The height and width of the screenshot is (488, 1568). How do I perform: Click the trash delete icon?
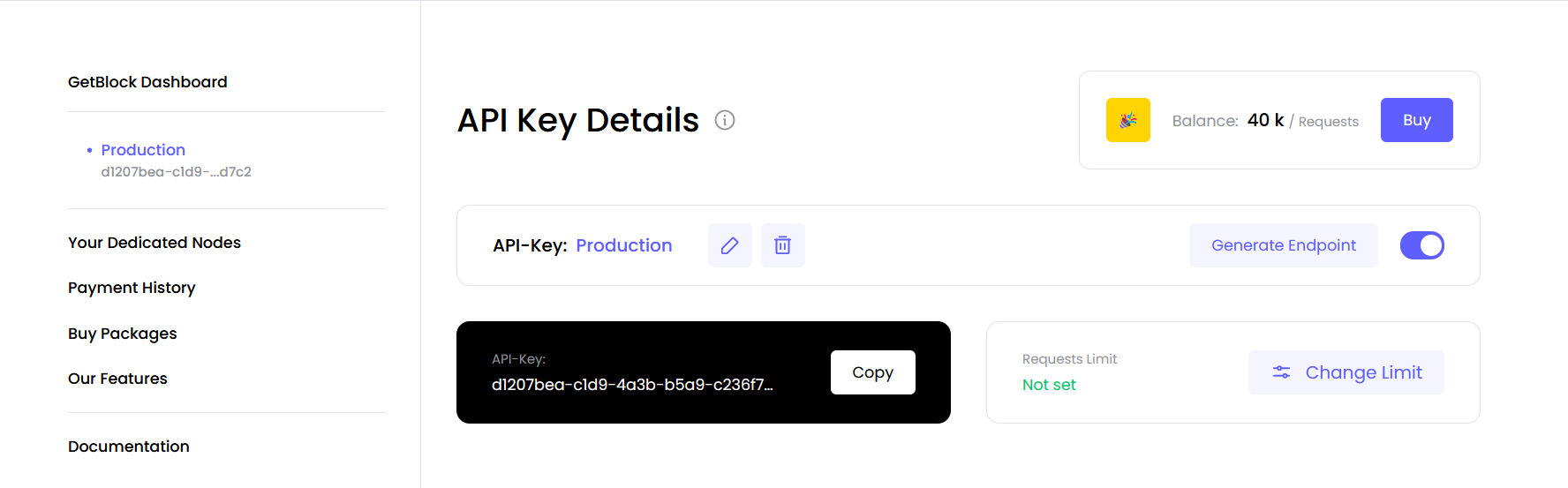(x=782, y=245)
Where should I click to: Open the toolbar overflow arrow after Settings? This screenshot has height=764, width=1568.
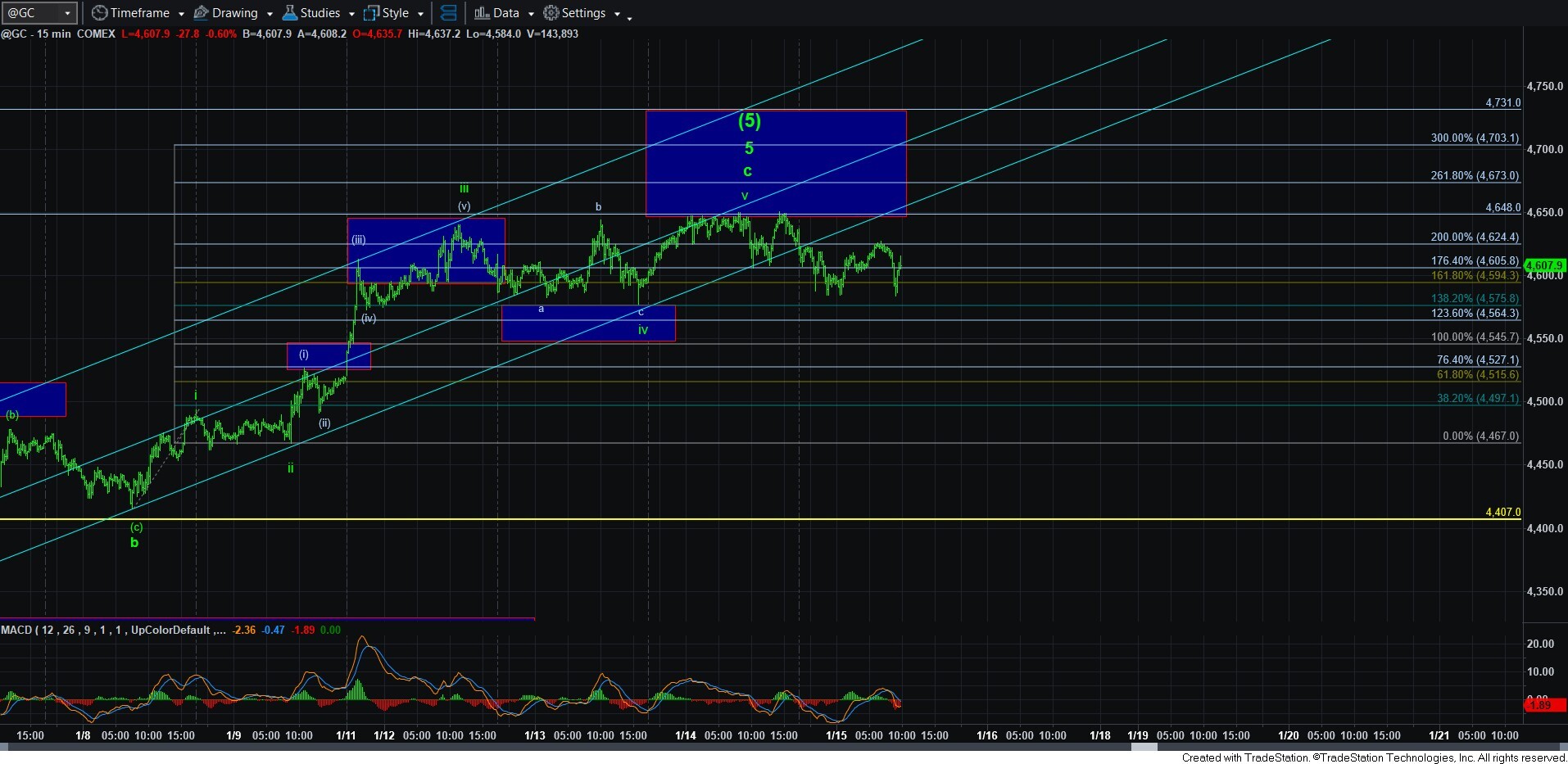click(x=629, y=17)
--------------------------------
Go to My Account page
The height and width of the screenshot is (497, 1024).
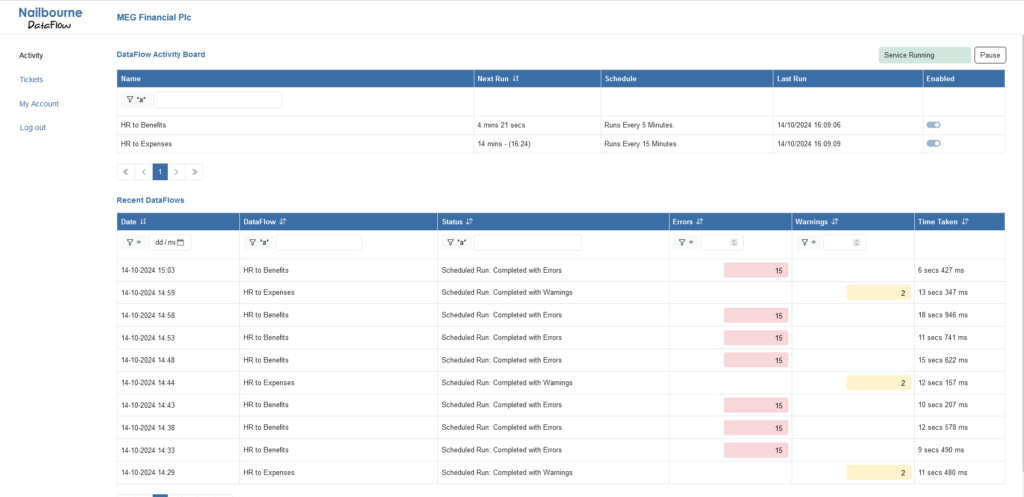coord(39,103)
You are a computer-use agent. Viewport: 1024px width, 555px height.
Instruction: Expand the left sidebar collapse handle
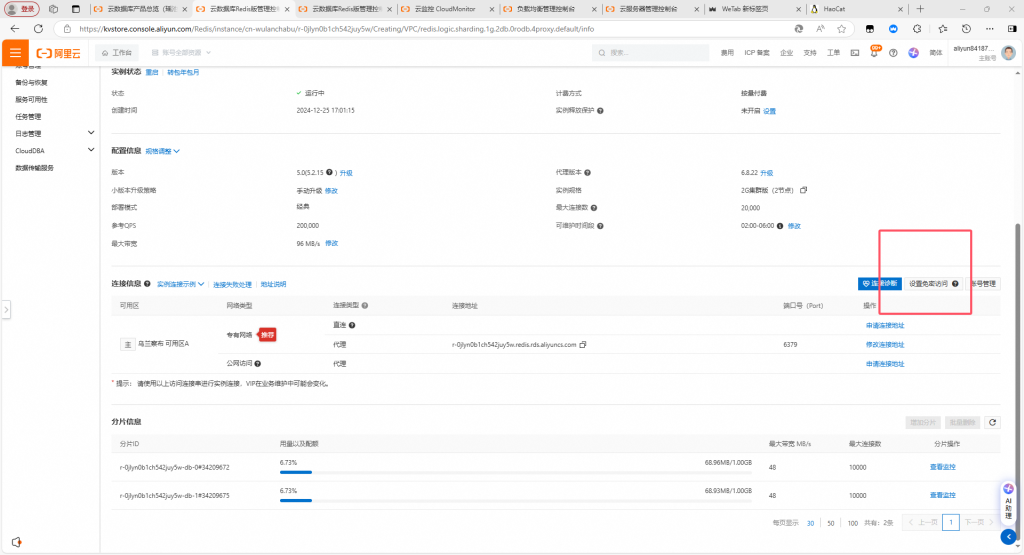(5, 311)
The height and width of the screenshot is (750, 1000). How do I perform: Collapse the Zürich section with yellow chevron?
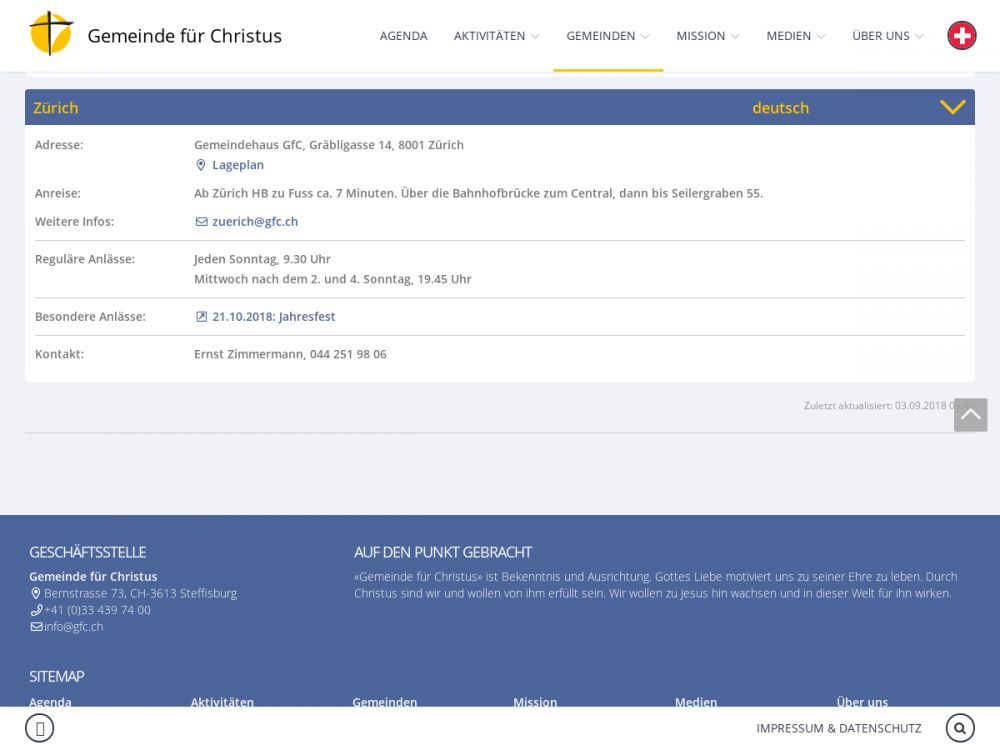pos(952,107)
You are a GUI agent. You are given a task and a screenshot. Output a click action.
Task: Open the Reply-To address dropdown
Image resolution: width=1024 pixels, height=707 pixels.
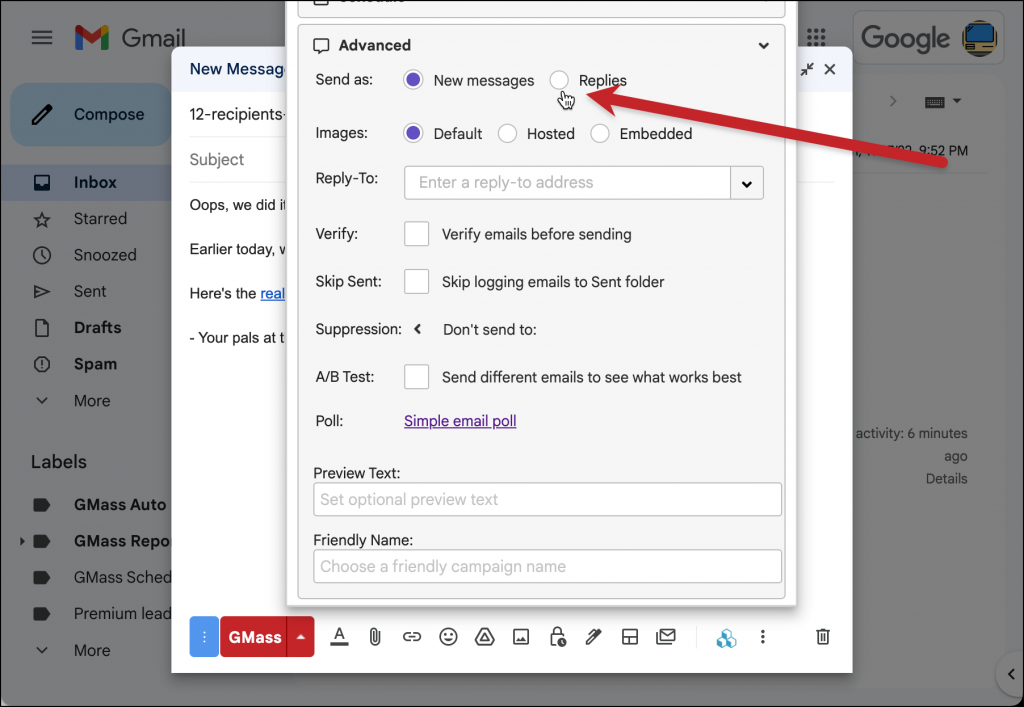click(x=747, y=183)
--------------------------------
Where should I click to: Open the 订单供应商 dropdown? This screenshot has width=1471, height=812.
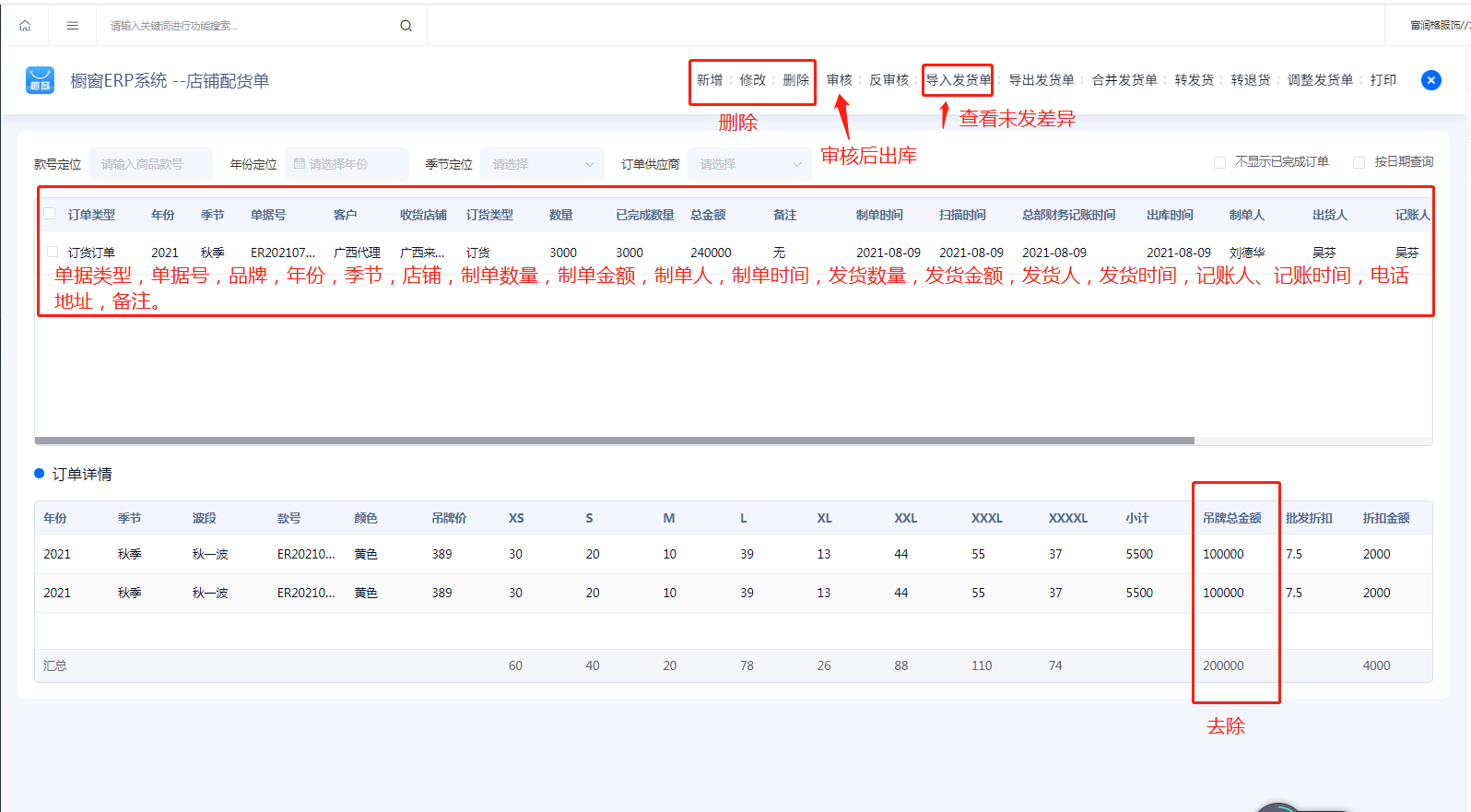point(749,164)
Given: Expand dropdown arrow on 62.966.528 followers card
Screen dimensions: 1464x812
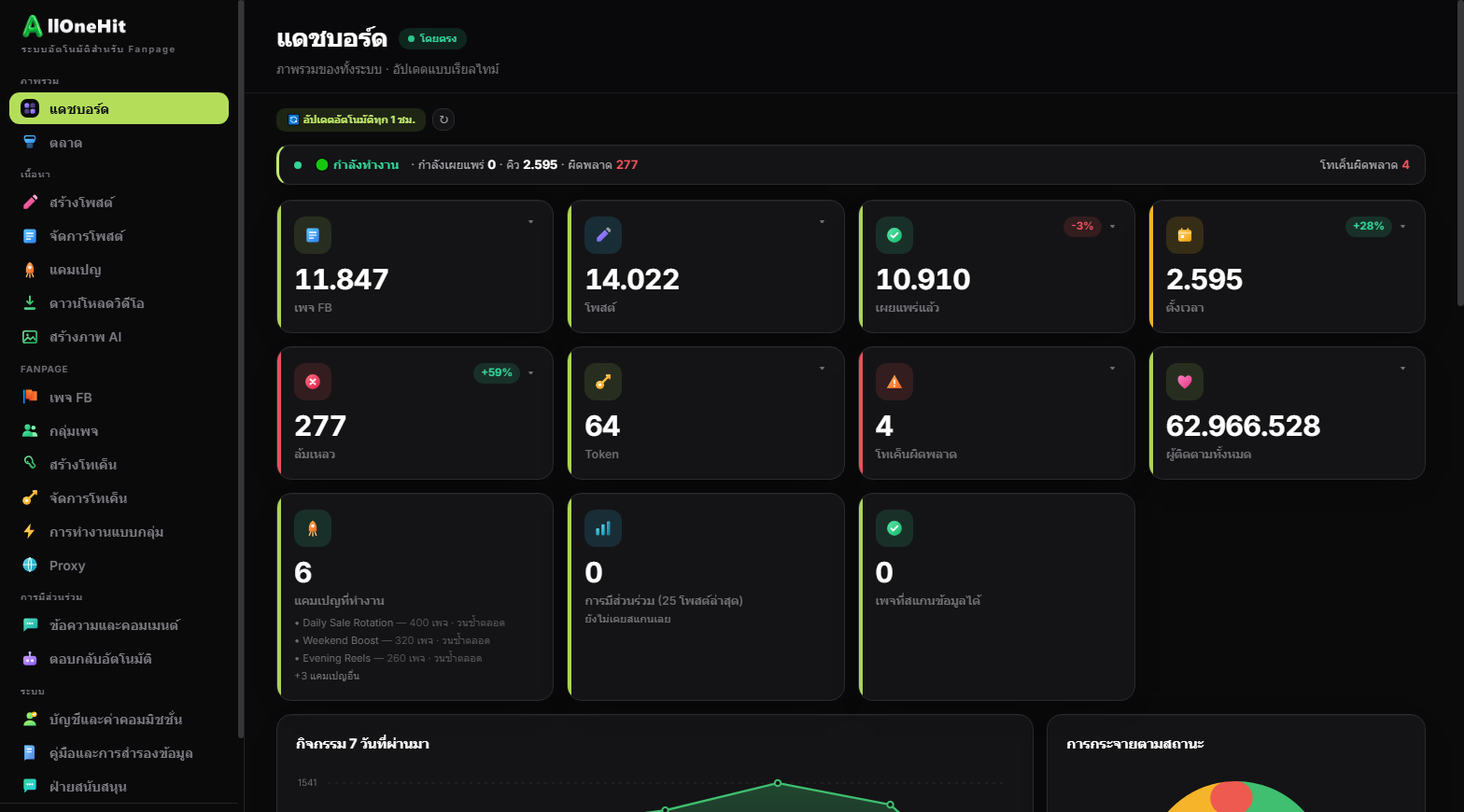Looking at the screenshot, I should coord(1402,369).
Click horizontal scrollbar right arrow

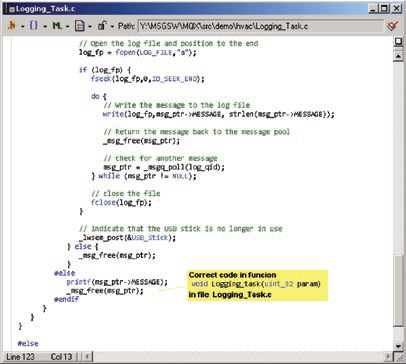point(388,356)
--------------------------------
**THE PROBLEM**
Going through the entries, return every line holding the word "agent".

**ANSWER**
You are a computer-use agent. Viewport: 1024px width, 555px height.
You are a GUI agent. You are given a task and a screenshot. Output a click action.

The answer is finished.